1. Unified Tree vs Separate Maps

Initially considered separate Maps for each operation type (files, directories, stats, etc.). Chose unified FsNode structure because:

  • Better represents filesystem reality (one node = one path)
  • Avoids redundant storage (stat info stored once, not duplicated)
  • Easier to reason about cache state
  • Natural handling of partial knowledge (e.g., know directory exists but haven't listed children)
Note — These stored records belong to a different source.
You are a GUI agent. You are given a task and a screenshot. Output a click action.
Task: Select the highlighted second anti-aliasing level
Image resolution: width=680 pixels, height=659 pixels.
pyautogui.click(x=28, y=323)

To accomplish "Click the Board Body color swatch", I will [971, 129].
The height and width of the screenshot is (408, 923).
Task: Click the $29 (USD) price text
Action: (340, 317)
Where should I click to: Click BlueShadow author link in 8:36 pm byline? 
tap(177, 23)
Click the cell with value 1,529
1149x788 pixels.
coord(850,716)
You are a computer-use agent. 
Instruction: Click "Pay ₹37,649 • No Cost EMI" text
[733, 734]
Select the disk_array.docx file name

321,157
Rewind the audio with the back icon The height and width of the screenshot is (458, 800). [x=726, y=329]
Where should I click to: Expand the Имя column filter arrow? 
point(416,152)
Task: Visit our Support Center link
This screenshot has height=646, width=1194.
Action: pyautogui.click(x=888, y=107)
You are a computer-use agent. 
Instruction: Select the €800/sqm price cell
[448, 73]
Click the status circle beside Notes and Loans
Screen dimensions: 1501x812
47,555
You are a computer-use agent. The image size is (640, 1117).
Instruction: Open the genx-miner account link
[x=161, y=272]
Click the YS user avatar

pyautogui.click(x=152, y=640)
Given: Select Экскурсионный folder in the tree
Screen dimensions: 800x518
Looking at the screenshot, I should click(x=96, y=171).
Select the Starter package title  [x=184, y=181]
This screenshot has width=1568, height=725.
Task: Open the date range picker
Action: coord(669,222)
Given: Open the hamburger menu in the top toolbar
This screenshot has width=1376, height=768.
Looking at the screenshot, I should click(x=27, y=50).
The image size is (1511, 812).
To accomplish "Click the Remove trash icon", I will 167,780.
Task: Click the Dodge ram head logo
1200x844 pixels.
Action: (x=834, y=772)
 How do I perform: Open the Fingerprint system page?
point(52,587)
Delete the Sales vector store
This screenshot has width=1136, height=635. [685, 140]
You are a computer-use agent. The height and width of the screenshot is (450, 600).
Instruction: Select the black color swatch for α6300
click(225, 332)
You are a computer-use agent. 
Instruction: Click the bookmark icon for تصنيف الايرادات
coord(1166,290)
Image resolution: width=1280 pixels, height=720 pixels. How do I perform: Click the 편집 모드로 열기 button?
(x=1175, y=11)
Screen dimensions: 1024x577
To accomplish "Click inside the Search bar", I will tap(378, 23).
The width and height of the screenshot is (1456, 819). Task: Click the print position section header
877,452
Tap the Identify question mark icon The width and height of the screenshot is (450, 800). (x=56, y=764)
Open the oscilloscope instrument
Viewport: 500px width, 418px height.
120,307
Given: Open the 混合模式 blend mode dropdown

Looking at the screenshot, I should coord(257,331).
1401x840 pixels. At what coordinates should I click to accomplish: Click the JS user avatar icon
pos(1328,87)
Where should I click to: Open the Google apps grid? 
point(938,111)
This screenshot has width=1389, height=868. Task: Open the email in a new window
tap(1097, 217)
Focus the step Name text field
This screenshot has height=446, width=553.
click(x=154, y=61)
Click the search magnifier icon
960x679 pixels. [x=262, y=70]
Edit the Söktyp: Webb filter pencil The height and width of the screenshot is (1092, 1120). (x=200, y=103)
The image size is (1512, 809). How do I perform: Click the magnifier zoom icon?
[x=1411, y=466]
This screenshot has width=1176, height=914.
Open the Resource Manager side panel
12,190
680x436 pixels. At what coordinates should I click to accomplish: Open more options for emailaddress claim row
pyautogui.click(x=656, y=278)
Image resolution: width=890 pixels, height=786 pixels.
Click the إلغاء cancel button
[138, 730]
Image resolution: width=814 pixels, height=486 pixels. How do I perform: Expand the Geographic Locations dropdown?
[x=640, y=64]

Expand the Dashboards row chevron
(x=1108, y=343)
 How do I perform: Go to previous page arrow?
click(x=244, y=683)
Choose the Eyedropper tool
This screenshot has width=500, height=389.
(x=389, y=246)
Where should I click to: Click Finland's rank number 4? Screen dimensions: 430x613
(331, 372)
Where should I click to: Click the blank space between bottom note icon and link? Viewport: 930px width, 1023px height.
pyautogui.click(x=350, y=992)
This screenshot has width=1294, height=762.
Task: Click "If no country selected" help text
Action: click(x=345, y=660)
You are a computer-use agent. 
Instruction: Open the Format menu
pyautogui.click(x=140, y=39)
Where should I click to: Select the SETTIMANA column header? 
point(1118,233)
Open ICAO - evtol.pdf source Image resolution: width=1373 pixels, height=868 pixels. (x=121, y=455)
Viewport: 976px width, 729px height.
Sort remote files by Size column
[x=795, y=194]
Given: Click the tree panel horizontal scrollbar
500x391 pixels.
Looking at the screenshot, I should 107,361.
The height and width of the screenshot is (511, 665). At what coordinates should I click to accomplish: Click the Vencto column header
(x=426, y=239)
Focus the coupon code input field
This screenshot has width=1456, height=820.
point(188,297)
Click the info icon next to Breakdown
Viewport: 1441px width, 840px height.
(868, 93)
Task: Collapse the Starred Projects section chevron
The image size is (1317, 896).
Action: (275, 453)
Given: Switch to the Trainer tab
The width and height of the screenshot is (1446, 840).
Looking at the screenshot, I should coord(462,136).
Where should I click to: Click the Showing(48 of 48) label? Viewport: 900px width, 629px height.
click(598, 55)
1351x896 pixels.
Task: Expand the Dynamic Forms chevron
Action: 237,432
2. Cache Lookup Result Pattern

Implemented CacheLookupResult<T> to distinguish three states:

  • undefined returned: path not in cache (cache miss)
  • { exists: false }: cached knowledge that path doesn't exist
  • { exists: true, value: T }: cached data for existing path

3. opendir/opendirSync Caching

fs.opendir returns a Dir object (async iterator). Implemented CachedDir class that:

  • Reads all directory entries on first access
  • Implements full Dir interface including Symbol.asyncDispose/Symbol.dispose
  • Returns cached entries on iteration

4. Type Reuse

Reuses @types/node types where possible via Pick<Stats, ...> instead of maintaining custom type definitions.

Files Created

File Purpose
cache-types.ts Core type definitions (FsNode, FsNodeStat, CacheStats)
cache-utils.ts Path normalization utilities
project-cache.ts Per-project cache implementation with tree structure
cache-manager.ts Singleton managing multiple project caches
fs-patch.ts Monkey-patching for fs module + CachedDir class
index.ts Public API exports
proto/fs-cache.proto Protobuf schema for disk serialization
proto/fs-cache.js Generated protobuf code
proto/fs-cache.d.ts Generated TypeScript definitions

Cached Operations

  • readFileSync / readFile
  • readdirSync / readdir (with withFileTypes support)
  • statSync / stat
  • lstatSync / lstat
  • existsSync
  • realpathSync / realpath
  • accessSync / access
  • opendirSync / opendir

Next Steps for Integration

  1. Initialize at startup: Call initFsCache() when gRPC/HTTP server starts

    import { initFsCache } from '@sonar/shared/fs-cache';
    initFsCache({ memoryThreshold: 500 * 1024 * 1024 });
  2. Set active project before analysis: Call setActiveProject() with project info

    import { setActiveProject } from '@sonar/shared/fs-cache';
    setActiveProject(projectKey, baseDir, cacheDir);
  3. Load cache from previous run (optional):

    import { loadProjectCache } from '@sonar/shared/fs-cache';
    await loadProjectCache(projectKey, cachePath);
  4. Save cache after analysis:

    import { saveProjectCache } from '@sonar/shared/fs-cache';
    await saveProjectCache(projectKey);
  5. Add cache invalidation: Implement file watcher or use Sonar's file change detection to call invalidatePath() when files change

  6. Add tests: Unit tests for cache operations, integration tests for fs patching

  7. Performance metrics: Use getFsCacheStats() to measure cache effectiveness


🤖 Generated with Claude Code

Co-Authored-By: Claude noreply@anthropic.com

Implement a global filesystem cache that intercepts all fs operations,
including those from dependencies like TypeScript and ESLint.

Key features:
- Unified tree structure (FsNode) instead of separate maps per operation
- Negative caching - caches "file doesn't exist" results
- Per-project cache isolation with disk persistence (protobuf)
- Full opendir/opendirSync support with cached Dir implementation
- Reuses @types/node types where possible

Cached operations: readFile, readdir, opendir, stat, lstat, exists,
realpath, realpathSync.native, access (both sync and async variants)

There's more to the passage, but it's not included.